Instructions to follow -> Copy the records below in full, keeping each word as it is but omitting the pictures.
+++ Dataset excerpts +++
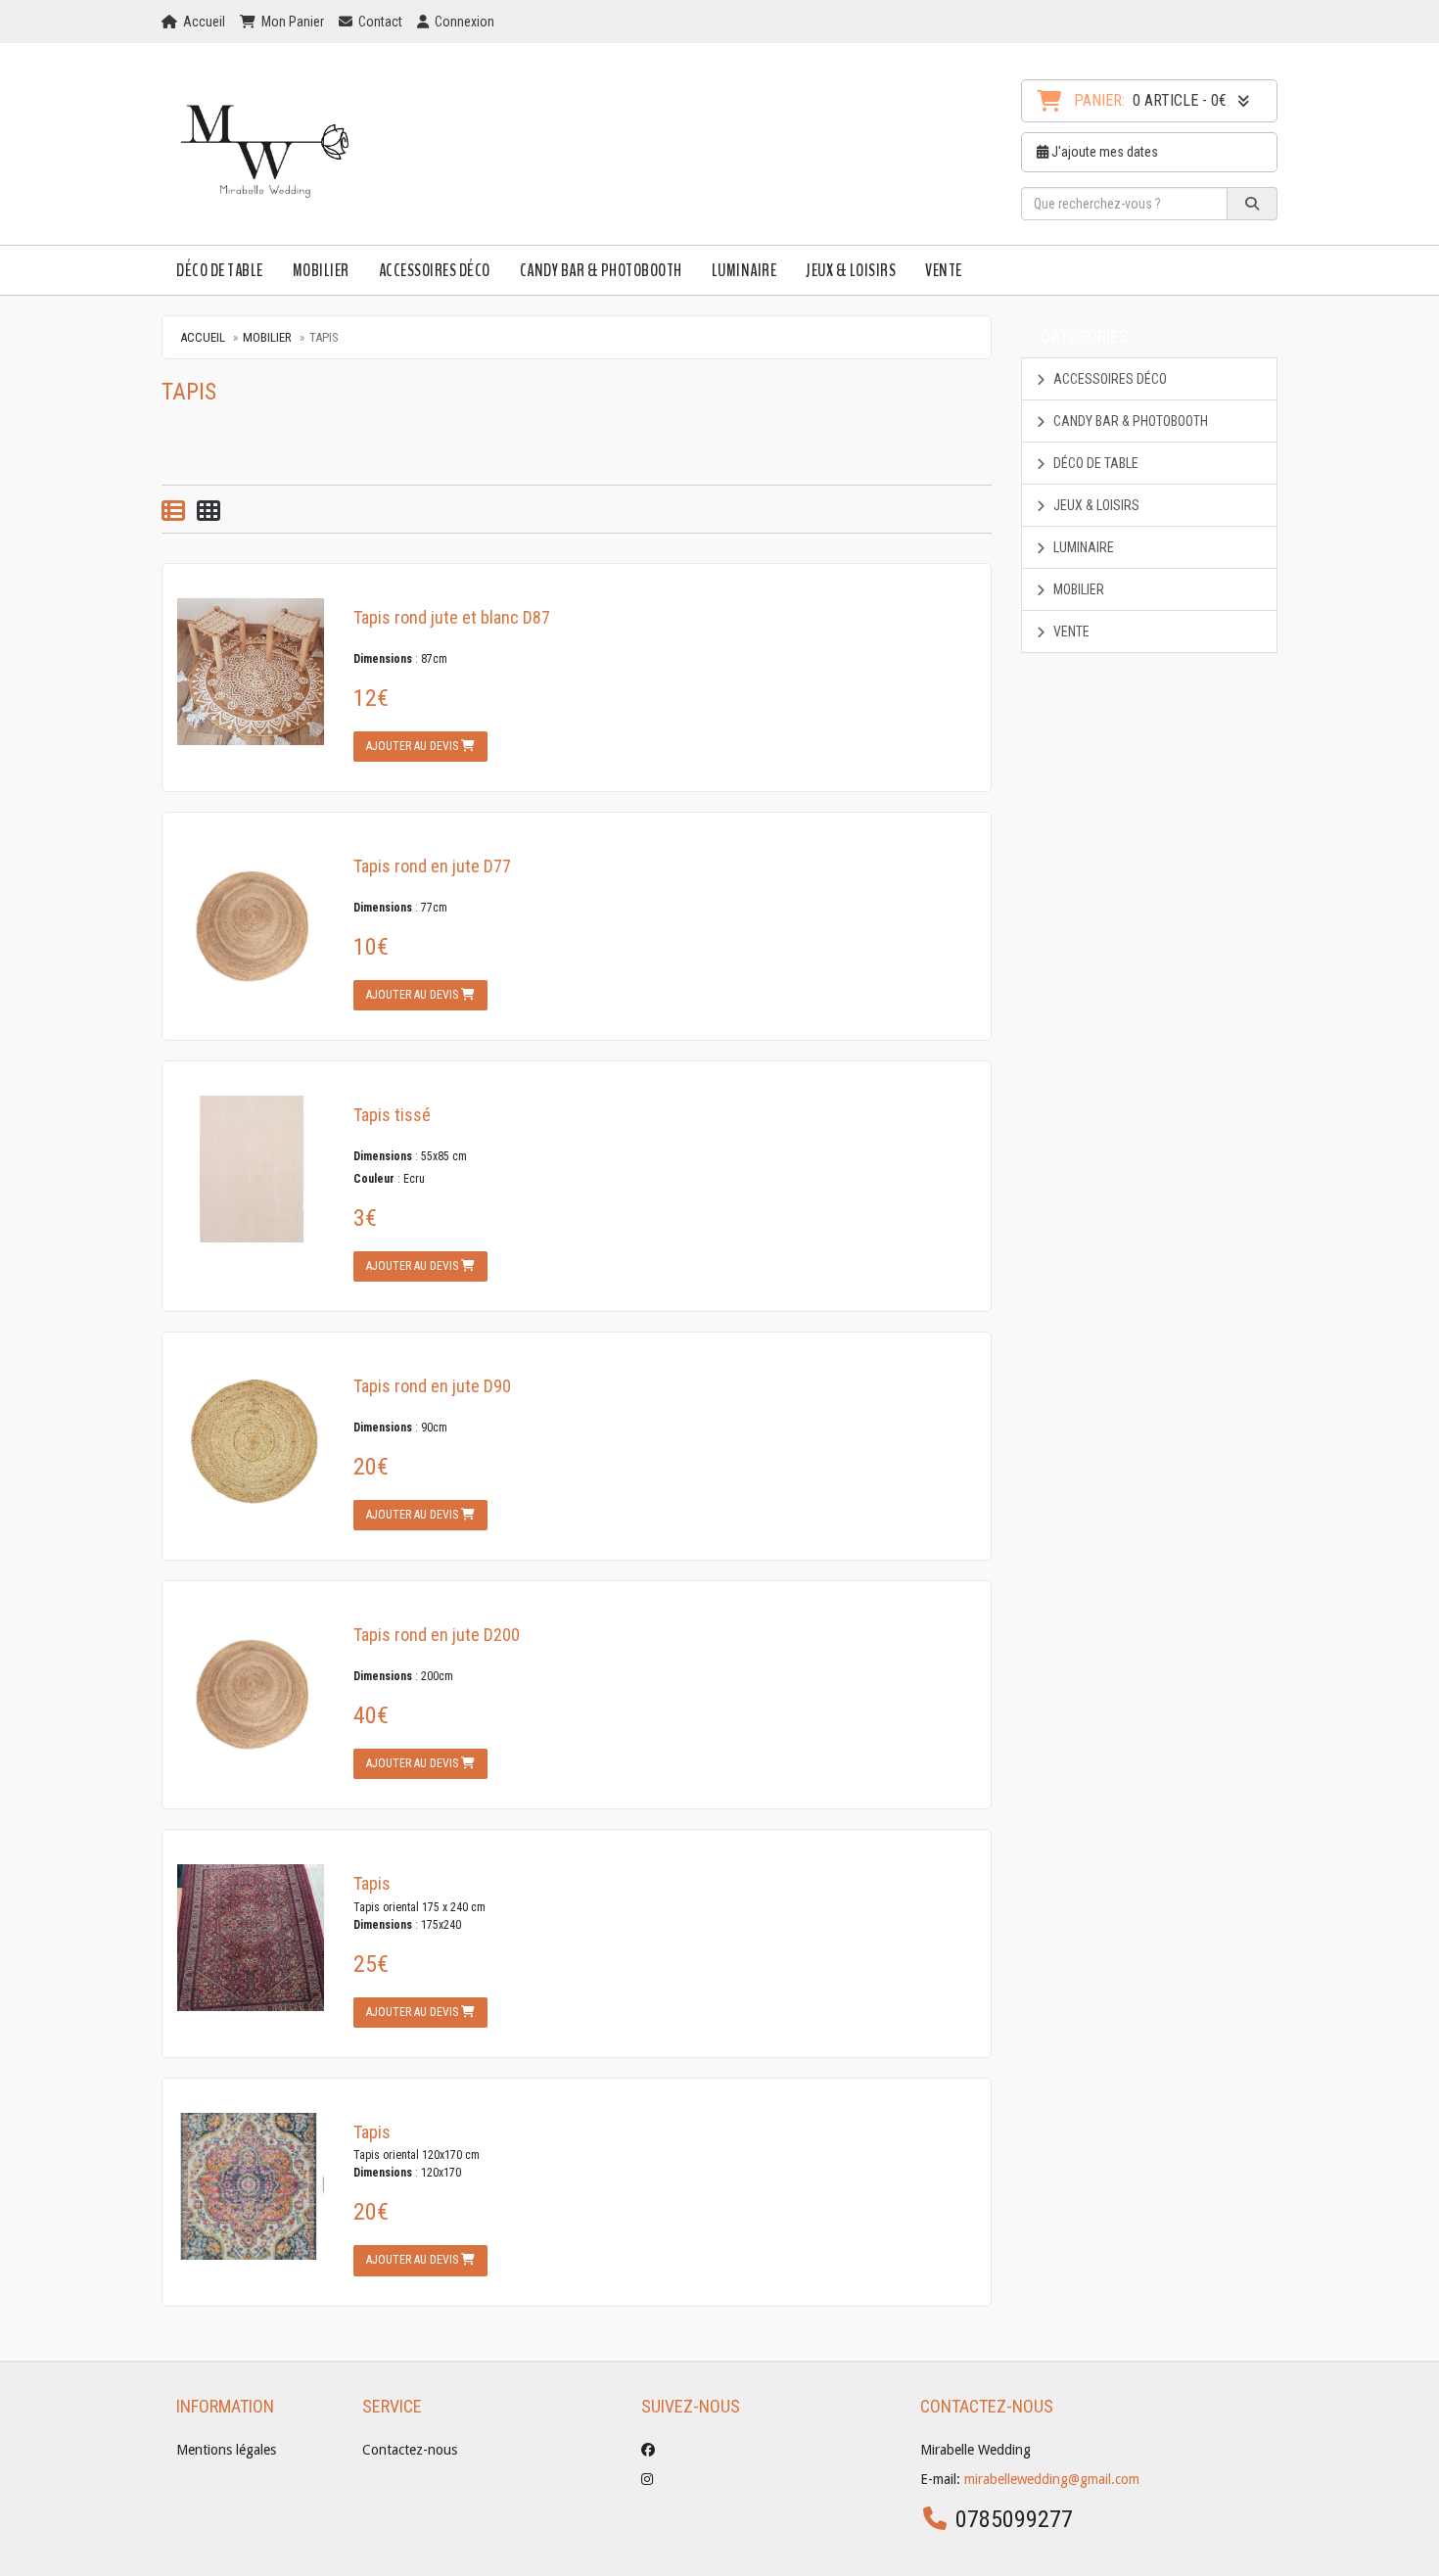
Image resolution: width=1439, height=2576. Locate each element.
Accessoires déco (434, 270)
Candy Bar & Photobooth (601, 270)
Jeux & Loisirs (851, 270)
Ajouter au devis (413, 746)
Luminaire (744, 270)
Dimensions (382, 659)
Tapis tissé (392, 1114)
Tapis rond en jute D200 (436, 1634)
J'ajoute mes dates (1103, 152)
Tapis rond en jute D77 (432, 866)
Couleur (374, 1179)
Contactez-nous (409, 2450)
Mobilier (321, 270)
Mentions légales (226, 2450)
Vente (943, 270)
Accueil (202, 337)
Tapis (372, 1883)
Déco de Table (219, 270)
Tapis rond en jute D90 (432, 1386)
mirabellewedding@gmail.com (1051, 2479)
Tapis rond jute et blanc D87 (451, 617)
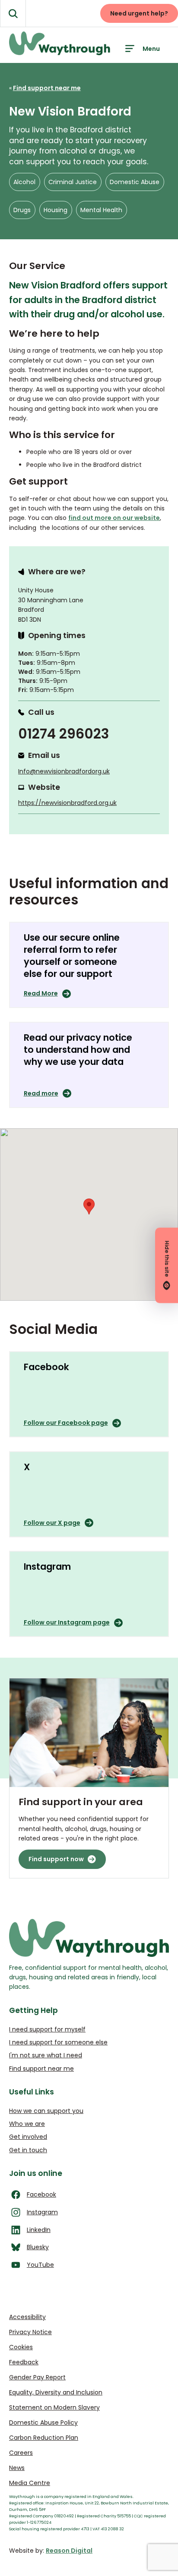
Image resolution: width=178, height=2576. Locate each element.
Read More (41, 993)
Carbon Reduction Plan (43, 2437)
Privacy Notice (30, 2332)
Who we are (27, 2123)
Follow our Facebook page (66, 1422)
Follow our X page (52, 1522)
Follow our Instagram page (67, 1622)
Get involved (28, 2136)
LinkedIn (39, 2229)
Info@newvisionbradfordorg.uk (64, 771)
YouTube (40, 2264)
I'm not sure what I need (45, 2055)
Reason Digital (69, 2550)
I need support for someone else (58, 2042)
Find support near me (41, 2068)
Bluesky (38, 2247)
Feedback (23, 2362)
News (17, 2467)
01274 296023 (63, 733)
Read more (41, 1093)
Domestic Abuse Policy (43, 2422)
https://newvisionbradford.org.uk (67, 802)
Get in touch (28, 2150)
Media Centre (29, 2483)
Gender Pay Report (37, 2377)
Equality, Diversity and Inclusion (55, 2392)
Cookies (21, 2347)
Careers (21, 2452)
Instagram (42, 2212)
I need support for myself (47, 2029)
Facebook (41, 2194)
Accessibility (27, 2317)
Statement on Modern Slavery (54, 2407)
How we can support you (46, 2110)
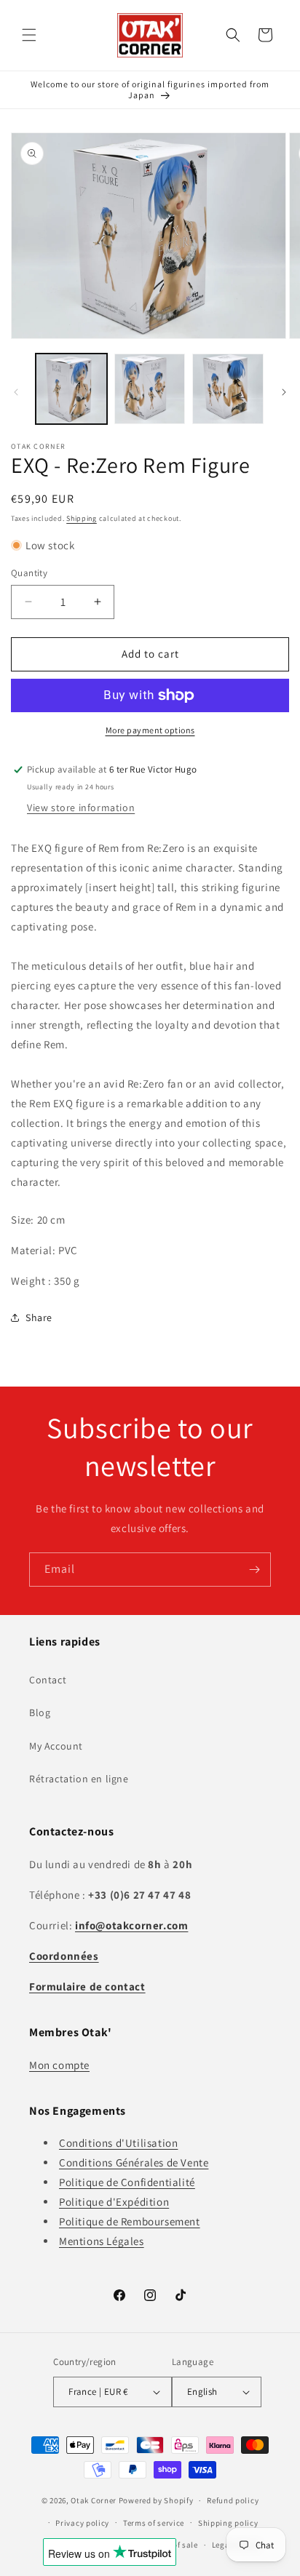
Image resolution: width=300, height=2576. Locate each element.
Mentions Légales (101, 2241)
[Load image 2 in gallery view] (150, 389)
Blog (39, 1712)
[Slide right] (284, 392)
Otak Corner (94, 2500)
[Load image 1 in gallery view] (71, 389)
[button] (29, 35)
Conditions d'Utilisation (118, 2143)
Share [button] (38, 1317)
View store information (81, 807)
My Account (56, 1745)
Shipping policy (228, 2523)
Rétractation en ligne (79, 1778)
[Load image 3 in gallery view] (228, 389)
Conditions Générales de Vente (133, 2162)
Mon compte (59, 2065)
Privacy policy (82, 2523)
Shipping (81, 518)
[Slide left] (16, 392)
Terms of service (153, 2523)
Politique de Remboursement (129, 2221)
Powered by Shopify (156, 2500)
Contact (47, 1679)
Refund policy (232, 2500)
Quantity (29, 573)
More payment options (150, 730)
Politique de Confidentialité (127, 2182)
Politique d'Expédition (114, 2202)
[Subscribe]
+++
Output for this task ->
Image resolution: width=1439, height=2576. Locate each element.
Accessoires déco (434, 270)
Candy Bar & Photobooth (601, 270)
Jeux & Loisirs (851, 270)
Ajouter au devis (413, 746)
Luminaire (744, 270)
Dimensions (382, 659)
Tapis tissé (392, 1114)
Tapis rond en jute D200 (436, 1634)
J'ajoute mes dates (1103, 152)
Tapis rond en jute D77 (432, 866)
Couleur (374, 1179)
Contactez-nous (409, 2450)
Mobilier (321, 270)
Mentions légales (226, 2450)
Vente (943, 270)
Accueil (202, 337)
Tapis (372, 1883)
Déco de Table (219, 270)
Tapis rond en jute D90 (432, 1386)
mirabellewedding@gmail.com (1051, 2479)
Tapis rond jute et blanc D87 (451, 617)
Image resolution: width=178, height=2576. Locate each element.
Read More (41, 993)
Carbon Reduction Plan (43, 2437)
Privacy Notice (30, 2332)
Who we are (27, 2123)
Follow our Facebook page (66, 1422)
Follow our X page (52, 1522)
Follow our Instagram page (67, 1622)
Get involved (28, 2136)
LinkedIn (39, 2229)
Info@newvisionbradfordorg.uk (64, 771)
YouTube (40, 2264)
I'm not sure what I need (45, 2055)
Reason Digital (69, 2550)
I need support for someone else (58, 2042)
Find support near me (41, 2068)
Bluesky (38, 2247)
Feedback (23, 2362)
News (17, 2467)
01274 296023 (63, 733)
Read more (41, 1093)
Domestic Abuse Policy (43, 2422)
https://newvisionbradford.org.uk (67, 802)
Get in touch (28, 2150)
Media Centre (29, 2483)
Gender Pay Report (37, 2377)
Equality, Diversity and Inclusion (55, 2392)
Cookies (21, 2347)
Careers (21, 2452)
Instagram (42, 2212)
I need support for myself (47, 2029)
Facebook (41, 2194)
Accessibility (27, 2317)
Statement on Modern Slavery (54, 2407)
How we can support you (46, 2110)
Image resolution: width=300, height=2576. Locate each element.
Mentions Légales (101, 2241)
[Load image 2 in gallery view] (150, 389)
Blog (39, 1712)
[Slide right] (284, 392)
Otak Corner (94, 2500)
[Load image 1 in gallery view] (71, 389)
[button] (29, 35)
Conditions d'Utilisation (118, 2143)
Share [button] (38, 1317)
View store information (81, 807)
My Account (56, 1745)
Shipping policy (228, 2523)
Rétractation en ligne (79, 1778)
[Load image 3 in gallery view] (228, 389)
Conditions Générales de Vente (133, 2162)
Mon compte (59, 2065)
Privacy policy (82, 2523)
Shipping (81, 518)
[Slide left] (16, 392)
Terms of service (153, 2523)
Politique de Remboursement (129, 2221)
Powered by Shopify (156, 2500)
Contact (47, 1679)
Refund policy (232, 2500)
Quantity (29, 573)
More payment options (150, 730)
Politique de Confidentialité (127, 2182)
Politique d'Expédition (114, 2202)
[Subscribe]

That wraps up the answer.